The statistical study was published in 2006

Aug 5, 2009 08:43 GMT  ·  By

Back in 2006, sociologists Miller McPherson, Lynn Smith-Lovin and Matthew E. Brashears reported that the number of Americans who lived in social isolation – defined as those people who did not discuss important matters with anyone – had increased by more than 300 percent between 1985 and 2004. The paper has ever since sparked heated debates among sociologists, psychologists and other researchers. Now, a paper published in the August issue of the journal American Sociological Review (ASR) comes to throw doubts on the previous finds, disputing the reliability of the data.

University of California in Berkeley (UCB) sociologist Claude S. Fischer, the author of the new study, argues that the previous finds are highly implausible. He believes that the immense scale of the change alone, a more than three-fold increase in just 20 years, is proof enough of his claims. He adds that the General Social Surveys (GSS) data that was used for the other investigation was flawed, and that it did not reflect a general, authentic tendency among the American public. Fischer also believes that he discovered contrary results in data on other types of network ties, e! Science News informs.

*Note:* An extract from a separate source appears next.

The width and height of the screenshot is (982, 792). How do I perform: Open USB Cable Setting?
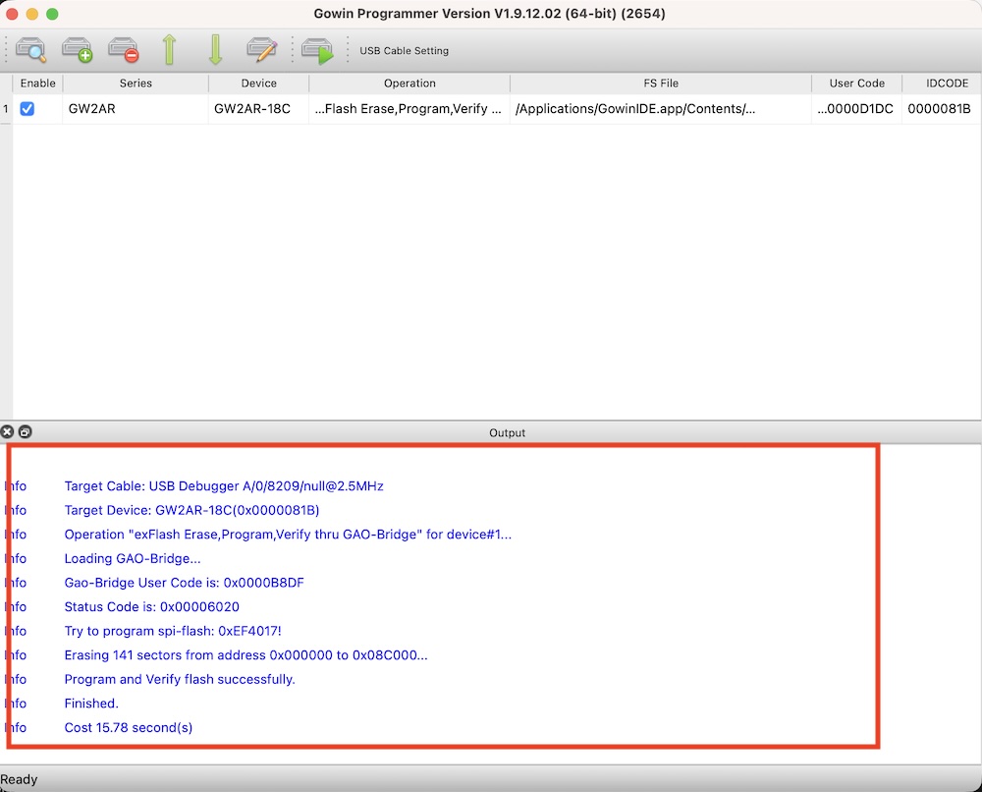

“Results that seem to be too good, too strong or too stark to be true probably are, as seems to be the case in this instance. The survey question used in 2004 to measure social network size yielded results that were so inconsistent with other data and so internally anomalous and implausible that they are almost surely the product of an artifact,” Fischer says. He also hints at the fact that other surveys found no similar changes in the US citizens' social connections within the same frame. Indeed, if such major isolation patterns had occurred, they would have been detected by other teams as well.

McPherson and colleagues, however, argue that most of Fischer's arguments are derived from very small sub-sets of data, which are not in any way an indicator of the overall tendencies. “We are very pleased that Professor Fischer's reanalysis supports our original contention that the 2004 data overstate the prevalence of social isolation, a caution that was included in the abstract of our original 2006 report,” McPherson says.

“However, we disagree that the data show no change in social isolation 1985-2004. Our statistical analysis and those of independent observers continue to find significant change in social isolation as measured in the publicly available GSS data. Interested readers can easily access those data on several public Web sites and do their own analyses. We eagerly await new network data from the 2010 General Social Survey,” he concludes.